WORK ORDER 1
Rewrite the passage on the Pasco County commission hearing from "The cliffhanger, however, never" up to and including "trespassing or shoplifting.", swapping "cliffhanger" for "suspense".
WORK ORDER 2
Write a continuation of the passage on the Pasco County commission hearing, picking up after its final sentence.

STUDY TEXT
________________________
How's this for casting a courtroom drama? A county court jurist was the key witness. There was no opposing counsel, though a skeptical budgeter warned of potential long-term consequences from a wrong decision. Sitting in judgment, minus the robes, were Pasco County commissioners.

The cliffhanger, however, never materialized. Pinellas-Pasco Public Defender Bob Dillinger successfully argued his case and received a favorable ruling from a previously skeptical commission majority.

The wise verdict protects and expands a program to divert from jail mentally ill accused of minor infractions like trespassing or shoplifting.

To bolster his case, Dillinger lined up testimony from county jailers, health care and social workers. Pasco County Judge Candy Vandercar provided the clinching evidence, asking commissioners, "Why is justice better over in Pinellas?''

It was a lot of attention for a $98,000 appropriation, but amid the current task of identifying $15.8-million in spending cuts from the proposed county budget, the commission scrutiny was welcome.
________________________
PROVIDED MATERIAL
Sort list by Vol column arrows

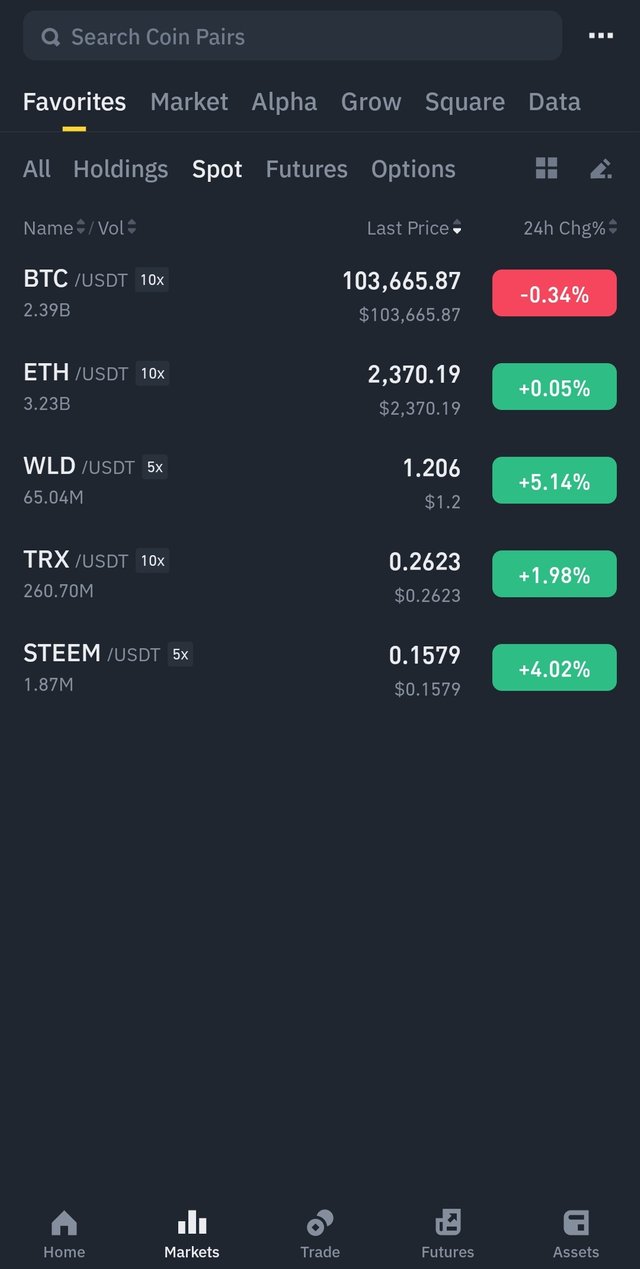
________________________
RESULT 1
The suspense, however, never materialized. Pinellas-Pasco Public Defender Bob Dillinger successfully argued his case and received a favorable ruling from a previously skeptical commission majority.

The wise verdict protects and expands a program to divert from jail mentally ill accused of minor infractions like trespassing or shoplifting.

RESULT 2
Dillinger's program began in Pinellas and expanded to Pasco after the county agreed to fund it in 2005. It identifies mentally ill inmates after they are booked and places them into less-expensive community programs better equipped to handle their medical and social service needs.

The county appropriation, which could be parlayed into a partial match for a three-year, $3-million total federal grant, pays for temporary housing, prescription drugs and therapy for the mentally ill. For the first nine months of the fiscal year, Dillinger said, the program had diverted 243 people, with only 6 percent getting into trouble again.

It is an impressive success rate. As noted here previously, there is no shortage of potential clients as jails and state prisons serve as warehouses for the mentally ill.

Before the program began in Pasco, 44 percent of the 1,300 inmates received mental health medications, overburdening a jail medical staff and taking up cell space for weeks or months, even though they are better served in less costly adult foster care or a similar treatment center.

In that regard, the program shouldn't be considered an expense, but an investment.

"You can pay for them in jail or you can let us work with them,'' said Dillinger. "We're cheaper than jail.''

County budget director Mike Nurrenbrock urged commissioners to be wary of a three-year commitment, pending the January vote on amending property tax exemptions, which could mean reduced revenue for the county.

The caution is warranted, but so, too, is this program, which diverts appropriate detainees to more qualified treatment providers.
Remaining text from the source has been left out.